### DIRECTIVE
Could you reproduce the material from the line holding "Task: Select the Author input field" through the end of the material, inclusive, replacing "GUI agent" with "UI agent" and leaving everything else unchanged?

### SUPPLIED MATERIAL
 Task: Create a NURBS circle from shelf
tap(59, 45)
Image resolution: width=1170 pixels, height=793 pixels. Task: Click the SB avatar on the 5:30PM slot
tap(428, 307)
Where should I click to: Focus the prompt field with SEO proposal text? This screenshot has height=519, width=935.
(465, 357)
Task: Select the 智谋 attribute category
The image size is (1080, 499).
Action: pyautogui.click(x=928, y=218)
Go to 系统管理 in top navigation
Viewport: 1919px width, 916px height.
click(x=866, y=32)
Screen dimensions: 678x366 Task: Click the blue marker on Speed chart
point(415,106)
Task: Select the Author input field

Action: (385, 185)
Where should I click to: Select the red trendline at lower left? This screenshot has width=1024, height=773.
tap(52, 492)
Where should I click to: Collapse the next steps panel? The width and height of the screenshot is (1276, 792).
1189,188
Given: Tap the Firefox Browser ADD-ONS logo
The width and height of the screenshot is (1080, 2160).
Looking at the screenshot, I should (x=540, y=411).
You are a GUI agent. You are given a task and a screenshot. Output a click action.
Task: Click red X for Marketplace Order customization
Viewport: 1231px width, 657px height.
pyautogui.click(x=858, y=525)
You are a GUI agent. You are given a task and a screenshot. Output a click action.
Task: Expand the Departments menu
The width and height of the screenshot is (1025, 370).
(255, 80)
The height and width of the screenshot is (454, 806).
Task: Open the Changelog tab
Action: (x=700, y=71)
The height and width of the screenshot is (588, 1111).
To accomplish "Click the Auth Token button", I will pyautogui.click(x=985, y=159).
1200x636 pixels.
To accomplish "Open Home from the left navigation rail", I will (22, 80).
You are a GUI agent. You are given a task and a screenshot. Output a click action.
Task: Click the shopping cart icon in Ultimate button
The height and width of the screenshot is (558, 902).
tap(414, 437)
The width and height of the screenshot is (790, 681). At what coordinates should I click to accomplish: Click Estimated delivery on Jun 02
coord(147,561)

### ANSWER TO THIS EXERCISE
Task: Select the Author input field

Action: (385, 185)
Where should I click to: Select the red trendline at lower left? This screenshot has width=1024, height=773.
tap(52, 492)
Where should I click to: Collapse the next steps panel? The width and height of the screenshot is (1276, 792).
1189,188
Given: Tap the Firefox Browser ADD-ONS logo
The width and height of the screenshot is (1080, 2160).
Looking at the screenshot, I should (x=540, y=411).
You are a UI agent. You are given a task and a screenshot. Output a click action.
Task: Click red X for Marketplace Order customization
Viewport: 1231px width, 657px height.
pyautogui.click(x=858, y=525)
You are a UI agent. You are given a task and a screenshot. Output a click action.
Task: Expand the Departments menu
The width and height of the screenshot is (1025, 370).
(255, 80)
The height and width of the screenshot is (454, 806).
Task: Open the Changelog tab
Action: (x=700, y=71)
The height and width of the screenshot is (588, 1111).
To accomplish "Click the Auth Token button", I will pyautogui.click(x=985, y=159).
1200x636 pixels.
To accomplish "Open Home from the left navigation rail", I will (22, 80).
You are a UI agent. You are given a task and a screenshot. Output a click action.
Task: Click the shopping cart icon in Ultimate button
The height and width of the screenshot is (558, 902).
tap(414, 437)
The width and height of the screenshot is (790, 681). At what coordinates should I click to accomplish: Click Estimated delivery on Jun 02
coord(147,561)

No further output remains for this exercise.